Decadent civilisations become philosophical, they begin to love what retails itself as “wisdom”. “How do you define ‘a woman’?” “I don’t know, but tell me first: how do you define ‘define’?” The desire for pointless self-examination indicates a lack of vitality. It might help to be clear about what you mean by “a woman” for scientific investigation, but generally you’ll just say “this is how we understand ‘woman’ for our purposes”. The same is done in law, there’s a “common understanding”—once from the man in the street, before he was removed from the process for being too objective—as to what we mean by “a man” or “a woman”. The poet, meanwhile, might sigh and say: “A woman is the goldbug that passes through the white lily’s needle eye.” We also have an everyday concept that overlaps with the legal, scientific, and poetic usages to various degrees.

The commonality is that we use the concepts for particular purposes and each covers, though not exhaustively, a shared reality. Nobody interjects when you design a sports bra: “Yes, but what is a ‘woman’, really?” Similarly, a colonel points to a map on a wall, “We’ll avoid this village because it has a large concentration of refugees, of women and children.” “Sir?” “Yes, Jenkins.” “But what is ‘a woman’, really?”

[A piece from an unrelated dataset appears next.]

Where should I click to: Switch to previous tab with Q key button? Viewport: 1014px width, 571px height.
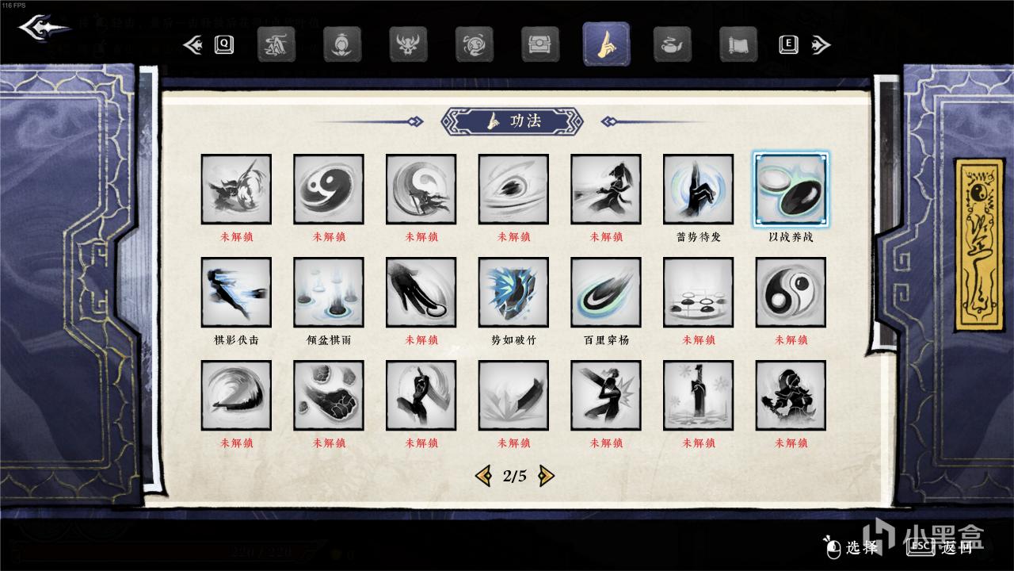pyautogui.click(x=224, y=44)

The philosophical position that casts doubt through a peculiar method—whether Socratic dialogue or postmodernism—represents the decadent position. For the most part, people just get on with it: I cannot really explain to you all the concepts I use to navigate the world, I just trust they work. The philosophical tendency is even present in the lawmaker’s question, “Can you define ‘a woman’?” In practical political terms the question is designed to catch out, and yet insofar as it raises a philosophical spectre it’s almost an unanswerable question at a certain level: “What is ‘a woman’?”; “Does an external world exist independently of observation?”; “What does it mean ‘to know’ something?”

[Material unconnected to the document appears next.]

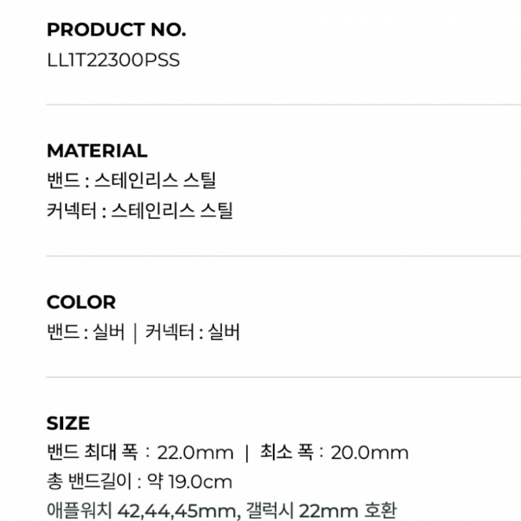The height and width of the screenshot is (521, 521).
Task: Click minimum width 20.0mm text
Action: click(x=334, y=452)

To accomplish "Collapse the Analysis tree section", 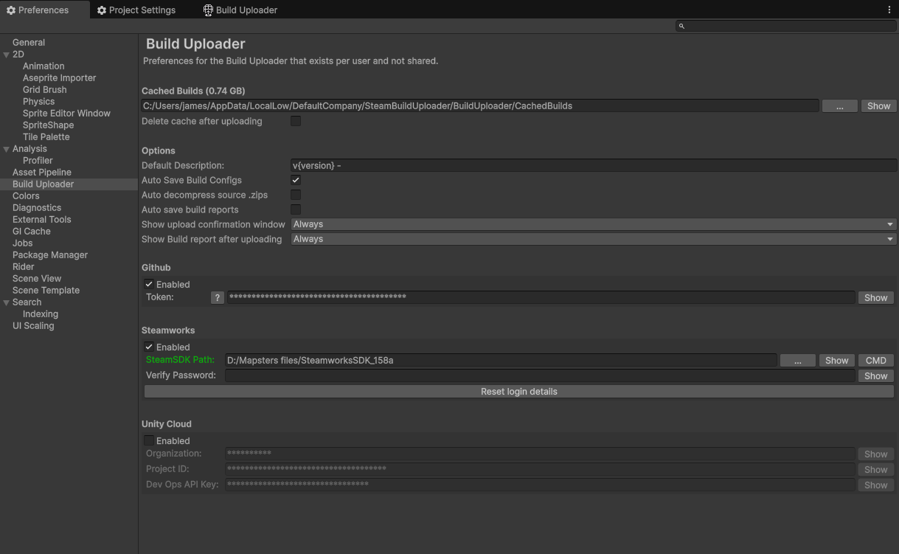I will (x=6, y=148).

Now the question could strictly be taken to mean, “What does ‘a woman’ mean for legal purposes?”; yet at the same time it also implicitly contains a philosophical component that really has no straightforward answer, as endless philosophical disputes as to whether an external world exists demonstrate—and Jackson was legitimately stumped at that level.

I enjoy etymology and definitions; and these can cast light on concepts, on how society has shifted, and on fundamental reality. Yet the popular question over “define x” is more than about what the word means: at its base is a civilisational dilemma over what concept lies behind “man” and “woman”—whether there is an essence to the masculine and feminine at all, a question that transsexuality “I’m a woman trapped in a man’s body” foregrounds. At one level this has arisen through pure decadent quasi-religion and perverted status acquisition, at another it reflects a late civilisation’s muddle over the fundamental concepts it uses to understand reality—questions that now intrude into areas, such as law, that are not equipped to deal with them; it’s as if scientists started to ask, “What is copper sulphate in essence?”

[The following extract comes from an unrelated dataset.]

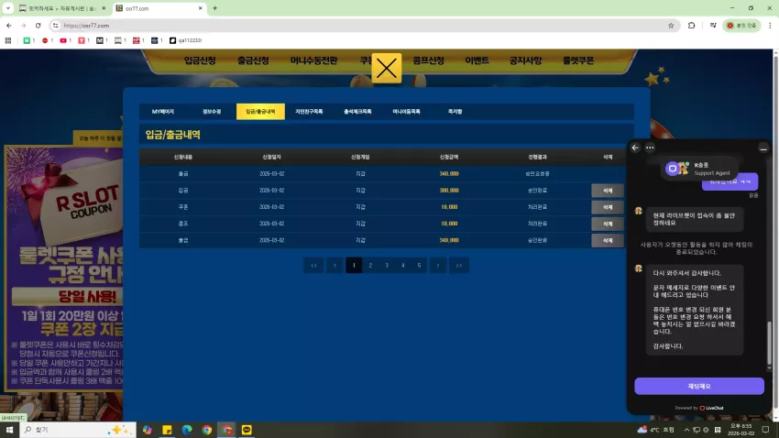Reload the page with the refresh icon
The image size is (779, 438).
(x=38, y=26)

The vital civilisation says, “Jenkins, what d’you mean ‘what is a woman’? Are you thinking of shirking? Is that it? What’s your game? A woman is a woman, man. Now listen, we’re going round that village because there are women and children there. Really Jenkins, sometimes I wonder if you should really be on my staff at all and what game you’re really up to.

In short, the philosophical game goes with decadent civilisation; it’s not unconnected to academia, for university lecturers love the Socratic method. They pose questions to “make you think”, but they never provide an answer; and yet the impractical Socratic approach proves very amenable to status games and belief cultivation—especially for those who want to look sophisticated when they say “define ‘define’” or defer to the experts, the philosophers, to question what they take “a woman” to be.